* Stored items from a collection:
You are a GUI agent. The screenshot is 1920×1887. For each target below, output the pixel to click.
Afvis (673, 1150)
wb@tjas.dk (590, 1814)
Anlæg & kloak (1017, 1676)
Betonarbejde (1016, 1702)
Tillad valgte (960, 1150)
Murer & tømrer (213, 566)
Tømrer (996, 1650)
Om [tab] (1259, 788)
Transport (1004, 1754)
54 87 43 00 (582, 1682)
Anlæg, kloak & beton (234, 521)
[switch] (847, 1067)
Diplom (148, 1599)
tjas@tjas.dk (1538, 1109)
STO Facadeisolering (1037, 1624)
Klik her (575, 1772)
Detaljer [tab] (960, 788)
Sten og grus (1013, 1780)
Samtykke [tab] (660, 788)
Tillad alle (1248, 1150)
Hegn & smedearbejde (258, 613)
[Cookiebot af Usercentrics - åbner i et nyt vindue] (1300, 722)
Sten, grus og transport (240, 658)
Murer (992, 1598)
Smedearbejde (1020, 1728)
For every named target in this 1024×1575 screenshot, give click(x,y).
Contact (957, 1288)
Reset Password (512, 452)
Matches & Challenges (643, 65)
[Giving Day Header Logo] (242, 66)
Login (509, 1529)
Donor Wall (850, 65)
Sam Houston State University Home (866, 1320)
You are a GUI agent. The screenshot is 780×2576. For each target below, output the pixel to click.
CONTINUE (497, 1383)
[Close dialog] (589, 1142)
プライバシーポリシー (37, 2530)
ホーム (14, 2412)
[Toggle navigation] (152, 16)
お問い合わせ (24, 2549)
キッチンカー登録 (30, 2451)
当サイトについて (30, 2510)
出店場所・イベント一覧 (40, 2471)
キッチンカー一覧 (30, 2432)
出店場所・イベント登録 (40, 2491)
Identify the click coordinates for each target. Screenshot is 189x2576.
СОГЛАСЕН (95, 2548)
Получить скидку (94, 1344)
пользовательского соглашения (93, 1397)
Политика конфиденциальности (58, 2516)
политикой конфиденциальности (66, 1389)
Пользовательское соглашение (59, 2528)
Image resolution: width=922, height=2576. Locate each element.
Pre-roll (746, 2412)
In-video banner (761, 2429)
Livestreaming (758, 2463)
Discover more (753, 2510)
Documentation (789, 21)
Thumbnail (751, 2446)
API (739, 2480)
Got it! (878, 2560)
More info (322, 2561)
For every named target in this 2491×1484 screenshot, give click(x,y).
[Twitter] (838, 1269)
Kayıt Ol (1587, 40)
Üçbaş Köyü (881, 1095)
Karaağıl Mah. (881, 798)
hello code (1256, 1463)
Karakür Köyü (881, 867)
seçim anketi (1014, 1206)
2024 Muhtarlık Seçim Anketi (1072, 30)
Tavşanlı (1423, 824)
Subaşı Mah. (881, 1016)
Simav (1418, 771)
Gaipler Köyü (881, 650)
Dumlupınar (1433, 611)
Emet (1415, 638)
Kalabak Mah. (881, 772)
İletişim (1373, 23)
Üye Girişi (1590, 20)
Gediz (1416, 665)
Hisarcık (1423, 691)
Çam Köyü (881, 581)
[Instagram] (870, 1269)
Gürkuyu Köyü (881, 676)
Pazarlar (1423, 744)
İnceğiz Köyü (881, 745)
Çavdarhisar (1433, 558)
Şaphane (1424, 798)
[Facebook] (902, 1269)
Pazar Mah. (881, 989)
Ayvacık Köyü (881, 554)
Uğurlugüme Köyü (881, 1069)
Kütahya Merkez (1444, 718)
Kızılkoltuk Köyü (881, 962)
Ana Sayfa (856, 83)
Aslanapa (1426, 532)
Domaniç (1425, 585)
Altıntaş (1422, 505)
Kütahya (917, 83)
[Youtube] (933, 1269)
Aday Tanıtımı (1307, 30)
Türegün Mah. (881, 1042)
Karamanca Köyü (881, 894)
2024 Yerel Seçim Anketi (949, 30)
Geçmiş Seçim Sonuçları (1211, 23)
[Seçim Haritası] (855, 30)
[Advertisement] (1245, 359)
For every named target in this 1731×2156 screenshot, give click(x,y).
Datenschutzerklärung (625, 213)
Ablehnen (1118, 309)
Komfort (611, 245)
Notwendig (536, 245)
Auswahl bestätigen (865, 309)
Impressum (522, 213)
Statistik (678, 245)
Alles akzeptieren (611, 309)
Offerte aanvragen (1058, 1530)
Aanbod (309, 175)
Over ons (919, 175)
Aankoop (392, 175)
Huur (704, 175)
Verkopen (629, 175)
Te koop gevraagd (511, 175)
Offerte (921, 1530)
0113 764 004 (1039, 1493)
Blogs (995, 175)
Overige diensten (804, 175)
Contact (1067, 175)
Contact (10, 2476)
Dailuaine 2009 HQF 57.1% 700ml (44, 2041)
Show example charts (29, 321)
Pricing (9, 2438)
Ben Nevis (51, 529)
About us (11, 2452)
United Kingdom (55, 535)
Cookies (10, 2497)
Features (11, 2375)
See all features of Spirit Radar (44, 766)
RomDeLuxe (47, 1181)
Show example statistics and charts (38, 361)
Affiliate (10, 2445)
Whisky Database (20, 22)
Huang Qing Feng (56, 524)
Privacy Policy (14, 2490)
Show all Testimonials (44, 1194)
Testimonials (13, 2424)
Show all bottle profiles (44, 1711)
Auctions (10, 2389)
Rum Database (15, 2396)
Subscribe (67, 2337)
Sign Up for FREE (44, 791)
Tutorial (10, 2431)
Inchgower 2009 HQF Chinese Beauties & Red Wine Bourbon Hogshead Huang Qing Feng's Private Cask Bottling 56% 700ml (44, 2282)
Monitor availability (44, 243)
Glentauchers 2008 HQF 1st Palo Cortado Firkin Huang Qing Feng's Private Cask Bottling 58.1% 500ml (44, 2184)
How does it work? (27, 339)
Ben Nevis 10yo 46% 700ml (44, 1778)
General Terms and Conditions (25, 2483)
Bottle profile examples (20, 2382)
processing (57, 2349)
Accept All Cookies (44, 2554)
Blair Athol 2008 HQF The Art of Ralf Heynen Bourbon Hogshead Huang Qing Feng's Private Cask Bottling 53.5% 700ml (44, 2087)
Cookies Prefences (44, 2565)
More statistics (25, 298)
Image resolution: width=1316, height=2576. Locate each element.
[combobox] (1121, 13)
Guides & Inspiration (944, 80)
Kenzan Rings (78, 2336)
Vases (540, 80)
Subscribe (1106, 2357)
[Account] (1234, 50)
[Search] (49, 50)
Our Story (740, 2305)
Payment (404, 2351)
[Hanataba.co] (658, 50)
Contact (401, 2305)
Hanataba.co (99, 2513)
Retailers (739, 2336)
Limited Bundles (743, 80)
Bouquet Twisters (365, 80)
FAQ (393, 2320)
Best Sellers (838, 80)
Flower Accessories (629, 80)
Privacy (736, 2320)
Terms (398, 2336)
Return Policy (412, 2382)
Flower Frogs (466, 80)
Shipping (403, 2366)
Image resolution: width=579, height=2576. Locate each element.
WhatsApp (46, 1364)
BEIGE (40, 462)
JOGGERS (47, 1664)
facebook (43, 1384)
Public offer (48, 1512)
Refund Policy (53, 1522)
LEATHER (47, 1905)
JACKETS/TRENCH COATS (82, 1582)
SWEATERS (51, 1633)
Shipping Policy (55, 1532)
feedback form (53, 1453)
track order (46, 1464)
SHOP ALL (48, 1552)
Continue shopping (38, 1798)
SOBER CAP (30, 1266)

* Exercise goal:
Would you return the entries exactly as they stand?

* Your response:
You are a GUI agent. The screenshot is 1920×1887. For each target below, output the pixel to click.
Afvis (673, 1150)
wb@tjas.dk (590, 1814)
Anlæg & kloak (1017, 1676)
Betonarbejde (1016, 1702)
Tillad valgte (960, 1150)
Murer & tømrer (213, 566)
Tømrer (996, 1650)
Om [tab] (1259, 788)
Transport (1004, 1754)
54 87 43 00 (582, 1682)
Anlæg, kloak & beton (234, 521)
[switch] (847, 1067)
Diplom (148, 1599)
tjas@tjas.dk (1538, 1109)
STO Facadeisolering (1037, 1624)
Klik her (575, 1772)
Detaljer [tab] (960, 788)
Sten og grus (1013, 1780)
Samtykke [tab] (660, 788)
Tillad alle (1248, 1150)
Hegn & smedearbejde (258, 613)
[Cookiebot af Usercentrics - åbner i et nyt vindue] (1300, 722)
Sten, grus og transport (240, 658)
Murer (992, 1598)
Smedearbejde (1020, 1728)
For every named target in this 1024×1575 screenshot, give click(x,y).
Contact (957, 1288)
Reset Password (512, 452)
Matches & Challenges (643, 65)
[Giving Day Header Logo] (242, 66)
Login (509, 1529)
Donor Wall (850, 65)
Sam Houston State University Home (866, 1320)
You are a GUI agent. The screenshot is 780×2576. For each target below, output the pixel to click.
CONTINUE (497, 1383)
[Close dialog] (589, 1142)
プライバシーポリシー (37, 2530)
ホーム (14, 2412)
[Toggle navigation] (152, 16)
お問い合わせ (24, 2549)
キッチンカー登録 (30, 2451)
当サイトについて (30, 2510)
出店場所・イベント一覧 (40, 2471)
キッチンカー一覧 (30, 2432)
出店場所・イベント登録 (40, 2491)
Identify the click coordinates for each target. Screenshot is 189x2576.
СОГЛАСЕН (95, 2548)
Получить скидку (94, 1344)
пользовательского соглашения (93, 1397)
Политика конфиденциальности (58, 2516)
политикой конфиденциальности (66, 1389)
Пользовательское соглашение (59, 2528)
Image resolution: width=922, height=2576. Locate each element.
Pre-roll (746, 2412)
In-video banner (761, 2429)
Livestreaming (758, 2463)
Discover more (753, 2510)
Documentation (789, 21)
Thumbnail (751, 2446)
API (739, 2480)
Got it! (878, 2560)
More info (322, 2561)
For every named target in this 2491×1484 screenshot, give click(x,y).
[Twitter] (838, 1269)
Kayıt Ol (1587, 40)
Üçbaş Köyü (881, 1095)
Karaağıl Mah. (881, 798)
hello code (1256, 1463)
Karakür Köyü (881, 867)
seçim anketi (1014, 1206)
2024 Muhtarlık Seçim Anketi (1072, 30)
Tavşanlı (1423, 824)
Subaşı Mah. (881, 1016)
Simav (1418, 771)
Gaipler Köyü (881, 650)
Dumlupınar (1433, 611)
Emet (1415, 638)
Kalabak Mah. (881, 772)
İletişim (1373, 23)
Üye Girişi (1590, 20)
Gediz (1416, 665)
Hisarcık (1423, 691)
Çam Köyü (881, 581)
[Instagram] (870, 1269)
Gürkuyu Köyü (881, 676)
Pazarlar (1423, 744)
İnceğiz Köyü (881, 745)
Çavdarhisar (1433, 558)
Şaphane (1424, 798)
[Facebook] (902, 1269)
Pazar Mah. (881, 989)
Ayvacık Köyü (881, 554)
Uğurlugüme Köyü (881, 1069)
Kütahya Merkez (1444, 718)
Kızılkoltuk Köyü (881, 962)
Ana Sayfa (856, 83)
Aslanapa (1426, 532)
Domaniç (1425, 585)
Altıntaş (1422, 505)
Kütahya (917, 83)
[Youtube] (933, 1269)
Aday Tanıtımı (1307, 30)
Türegün Mah. (881, 1042)
Karamanca Köyü (881, 894)
2024 Yerel Seçim Anketi (949, 30)
Geçmiş Seçim Sonuçları (1211, 23)
[Seçim Haritası] (855, 30)
[Advertisement] (1245, 359)
For every named target in this 1731×2156 screenshot, give click(x,y).
Datenschutzerklärung (625, 213)
Ablehnen (1118, 309)
Komfort (611, 245)
Notwendig (536, 245)
Auswahl bestätigen (865, 309)
Impressum (522, 213)
Statistik (678, 245)
Alles akzeptieren (611, 309)
Offerte aanvragen (1058, 1530)
Aanbod (309, 175)
Over ons (919, 175)
Aankoop (392, 175)
Huur (704, 175)
Verkopen (629, 175)
Te koop gevraagd (511, 175)
Offerte (921, 1530)
0113 764 004 (1039, 1493)
Blogs (995, 175)
Overige diensten (804, 175)
Contact (1067, 175)
Contact (10, 2476)
Dailuaine 2009 HQF 57.1% 700ml (44, 2041)
Show example charts (29, 321)
Pricing (9, 2438)
Ben Nevis (51, 529)
About us (11, 2452)
United Kingdom (55, 535)
Cookies (10, 2497)
Features (11, 2375)
See all features of Spirit Radar (44, 766)
RomDeLuxe (47, 1181)
Show example statistics and charts (38, 361)
Affiliate (10, 2445)
Whisky Database (20, 22)
Huang Qing Feng (56, 524)
Privacy Policy (14, 2490)
Show all Testimonials (44, 1194)
Testimonials (13, 2424)
Show all bottle profiles (44, 1711)
Auctions (10, 2389)
Rum Database (15, 2396)
Subscribe (67, 2337)
Sign Up for FREE (44, 791)
Tutorial (10, 2431)
Inchgower 2009 HQF Chinese Beauties & Red Wine Bourbon Hogshead Huang Qing Feng's Private Cask Bottling 56% 700ml (44, 2282)
Monitor availability (44, 243)
Glentauchers 2008 HQF 1st Palo Cortado Firkin Huang Qing Feng's Private Cask Bottling 58.1% 500ml (44, 2184)
How does it work? (27, 339)
Ben Nevis 10yo 46% 700ml (44, 1778)
General Terms and Conditions (25, 2483)
Bottle profile examples (20, 2382)
processing (57, 2349)
Accept All Cookies (44, 2554)
Blair Athol 2008 HQF The Art of Ralf Heynen Bourbon Hogshead Huang Qing Feng's Private Cask Bottling 53.5% 700ml (44, 2087)
Cookies Prefences (44, 2565)
More statistics (25, 298)
Image resolution: width=1316, height=2576. Locate each element.
[combobox] (1121, 13)
Guides & Inspiration (944, 80)
Kenzan Rings (78, 2336)
Vases (540, 80)
Subscribe (1106, 2357)
[Account] (1234, 50)
[Search] (49, 50)
Our Story (740, 2305)
Payment (404, 2351)
[Hanataba.co] (658, 50)
Contact (401, 2305)
Hanataba.co (99, 2513)
Retailers (739, 2336)
Limited Bundles (743, 80)
Bouquet Twisters (365, 80)
FAQ (393, 2320)
Best Sellers (838, 80)
Flower Accessories (629, 80)
Privacy (736, 2320)
Terms (398, 2336)
Return Policy (412, 2382)
Flower Frogs (466, 80)
Shipping (403, 2366)
Image resolution: width=579, height=2576. Locate each element.
WhatsApp (46, 1364)
BEIGE (40, 462)
JOGGERS (47, 1664)
facebook (43, 1384)
Public offer (48, 1512)
Refund Policy (53, 1522)
LEATHER (47, 1905)
JACKETS/TRENCH COATS (82, 1582)
SWEATERS (51, 1633)
Shipping Policy (55, 1532)
feedback form (53, 1453)
track order (46, 1464)
SHOP ALL (48, 1552)
Continue shopping (38, 1798)
SOBER CAP (30, 1266)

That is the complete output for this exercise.